Your link is interesting, but I don't like your take on somehow this argument between behaviorism and Chomsky being solved and the former being now "ridiculous looking back". This is just the dance of theories, and as a matter of fact, Chomsky has lately started to look like he is quite wrong assessing that a genetic component is required for language acquisition.

https://lingbuzz.net/lingbuzz/007180


> Chomsky has lately started to look like he is quite wrong

Such is the march of science. It's okay to be wrong as long as you were falsifiable to begin with.


> Specifically it tried to downplay introspection, and personal experience and reduce behavior to learned "reflexes". This was debunked quite a while ago, 1970s or so, by Chomsky and others so it sounds absurd to us.

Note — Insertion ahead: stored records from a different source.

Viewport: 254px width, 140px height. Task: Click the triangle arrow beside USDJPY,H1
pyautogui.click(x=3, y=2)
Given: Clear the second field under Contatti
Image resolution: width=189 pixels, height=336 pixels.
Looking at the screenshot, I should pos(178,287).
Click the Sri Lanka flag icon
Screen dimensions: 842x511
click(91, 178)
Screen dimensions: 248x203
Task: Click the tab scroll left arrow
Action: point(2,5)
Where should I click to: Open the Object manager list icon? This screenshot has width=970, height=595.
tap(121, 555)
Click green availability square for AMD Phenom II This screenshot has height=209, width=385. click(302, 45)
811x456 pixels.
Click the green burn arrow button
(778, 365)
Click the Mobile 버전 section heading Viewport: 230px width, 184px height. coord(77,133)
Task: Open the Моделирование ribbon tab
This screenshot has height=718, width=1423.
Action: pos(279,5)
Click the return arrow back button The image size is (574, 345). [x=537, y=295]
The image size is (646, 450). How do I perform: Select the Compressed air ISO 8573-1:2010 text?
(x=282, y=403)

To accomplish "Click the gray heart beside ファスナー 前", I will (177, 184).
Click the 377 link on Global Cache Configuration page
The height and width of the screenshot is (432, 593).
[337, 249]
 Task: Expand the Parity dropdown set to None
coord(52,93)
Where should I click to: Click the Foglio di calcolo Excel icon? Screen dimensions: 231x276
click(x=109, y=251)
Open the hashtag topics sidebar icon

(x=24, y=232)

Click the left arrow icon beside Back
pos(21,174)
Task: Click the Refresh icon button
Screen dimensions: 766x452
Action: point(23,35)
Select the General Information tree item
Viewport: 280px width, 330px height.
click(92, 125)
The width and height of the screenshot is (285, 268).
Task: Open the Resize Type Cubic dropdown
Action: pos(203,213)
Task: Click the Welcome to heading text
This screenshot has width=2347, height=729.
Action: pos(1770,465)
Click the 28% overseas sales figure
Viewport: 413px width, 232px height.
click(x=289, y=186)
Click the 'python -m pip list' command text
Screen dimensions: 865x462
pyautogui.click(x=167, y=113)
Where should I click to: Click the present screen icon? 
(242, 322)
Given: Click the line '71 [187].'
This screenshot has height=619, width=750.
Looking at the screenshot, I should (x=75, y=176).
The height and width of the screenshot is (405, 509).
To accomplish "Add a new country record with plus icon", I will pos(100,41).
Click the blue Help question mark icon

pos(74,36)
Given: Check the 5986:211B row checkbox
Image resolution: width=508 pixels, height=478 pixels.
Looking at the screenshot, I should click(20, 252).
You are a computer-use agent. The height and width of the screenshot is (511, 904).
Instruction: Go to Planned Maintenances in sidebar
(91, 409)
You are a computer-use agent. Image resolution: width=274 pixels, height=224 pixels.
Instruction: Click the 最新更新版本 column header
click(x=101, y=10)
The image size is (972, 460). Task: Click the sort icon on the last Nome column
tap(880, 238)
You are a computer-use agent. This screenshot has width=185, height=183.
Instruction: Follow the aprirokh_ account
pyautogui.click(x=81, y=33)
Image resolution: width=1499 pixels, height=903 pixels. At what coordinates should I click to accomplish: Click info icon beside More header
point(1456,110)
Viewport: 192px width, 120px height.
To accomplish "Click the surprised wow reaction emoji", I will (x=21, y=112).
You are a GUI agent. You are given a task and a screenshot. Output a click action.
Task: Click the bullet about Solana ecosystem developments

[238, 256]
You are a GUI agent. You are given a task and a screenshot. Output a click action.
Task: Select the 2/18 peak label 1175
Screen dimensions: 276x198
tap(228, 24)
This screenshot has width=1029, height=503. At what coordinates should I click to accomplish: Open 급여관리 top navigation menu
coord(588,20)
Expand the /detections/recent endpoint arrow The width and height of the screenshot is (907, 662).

Just because this gets repeated again and again, and is even in some textbooks, doesn't make it true.

Skinner wasn't ever "debunked". The point of Skinner was, in the early half of the last century, that we cannot reliably and objectively "introspect" into the brain. Remember that stuff like MRI was invented 10 years after Chomsky supposedly "debunked" Skinner and fMRI only in the early 90s.

With the advanced methods of today, it is very easy to label the work of scientists a century ago as absurd. But they didn't have all these modern measurement technology back then.


Skinner was never "debunked" - as I said, behavioral methods are still used extensively and effectively. However in a historical context behaviorism was the dominant theory for a good 50 years or so. The adage about "every problem looks like a nail when you've a hammer". The issue is not about Skinner, more to do with mainstream academic thought, which being human is absolutely prone to its indulgences.

I don't want to get into an ideological firefight. I was more responding to GP assertion that GGP's statement was based "on nothing". I was just providing the substance upon which the original statement was probably based.


Perhaps that is the point, lets not toss IIT out the window because we have not yet figured out a good way to measure it.

Were early theories of mind 'pseudoscience' because we didn't yet have MRI's to make them testable?